GameStop's stock plunged more than 10 percent on Friday as investors were clearly disappointed with the company's reported 10.6 percent decline in second-quarter comparable sales. As such, the bearish thesis gained validity and the bullish case is now put into question.

However, according to Bloomberg Gadfly's Shelly Banjo, GameStop's strategy of diversifying its business beyond physical games is actually showing signs of early success.

GameStop said that it plans on generating half of its total operating earnings from initiatives outside of physical games by 2020. For example, the company is focusing on exclusive video game related collectibles and selling products through its 72 Simply Mac and 1,400 Spring Mobile specialty stores.

Related Link: Unexpected Decline In Hardware Sales Led GameStop To Mixed Q2 Results; Baird Says Buy On Pullback

Banjo noted that during the second quarter, sales from mobile and consumer electronic initiatives rose to 13 percent of its total revenue, up from 10 percent in the prior quarter. In addition, revenue from the technology segment rose 55 percent year-over-year and contributed 24 percent of its overall earnings.

There is however one problem.
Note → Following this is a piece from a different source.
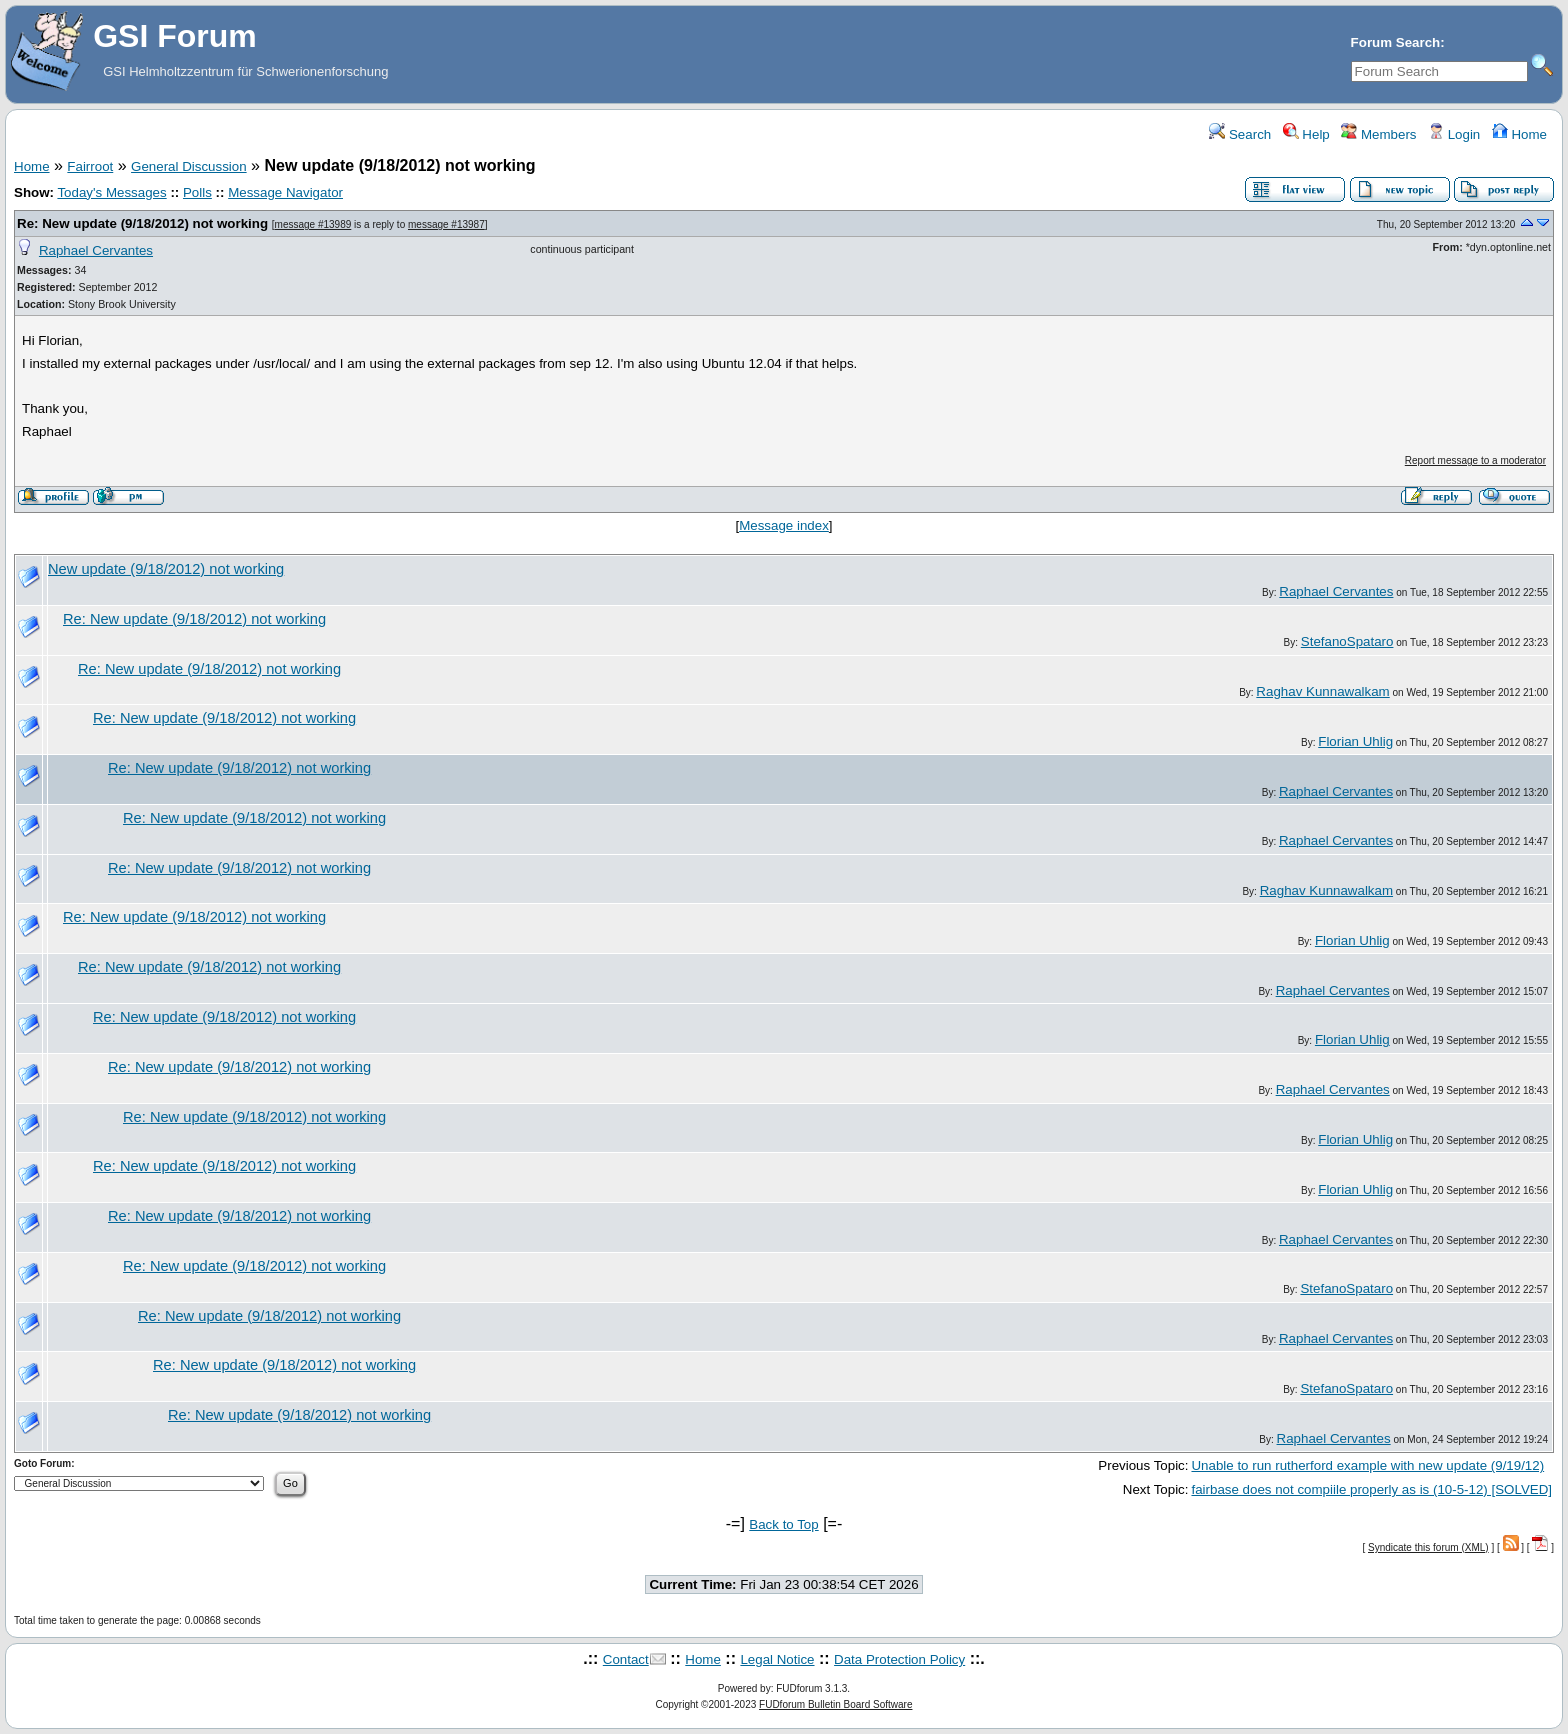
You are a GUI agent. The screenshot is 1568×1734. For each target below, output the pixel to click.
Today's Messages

Global phone sales are expected to fall 7.7 percent to around $95 billion in the second quarter, and the average selling price dipped 8 percent from a year ago. As such, it would be wise for management to "reconsider how big of a phone-seller it wants to become."

Banjo noted that GameStop may be aware of the trend, as management suggested that it could be a partner with major film studies and also go out and purchase new retail businesses.

"The company realizes its legacy business is in decline and is actually doing something about it," Banjo wrote.

At time of writing, GameStop was trading at $28.78, down 10.56 percent with about an hour left of trading in the regular session.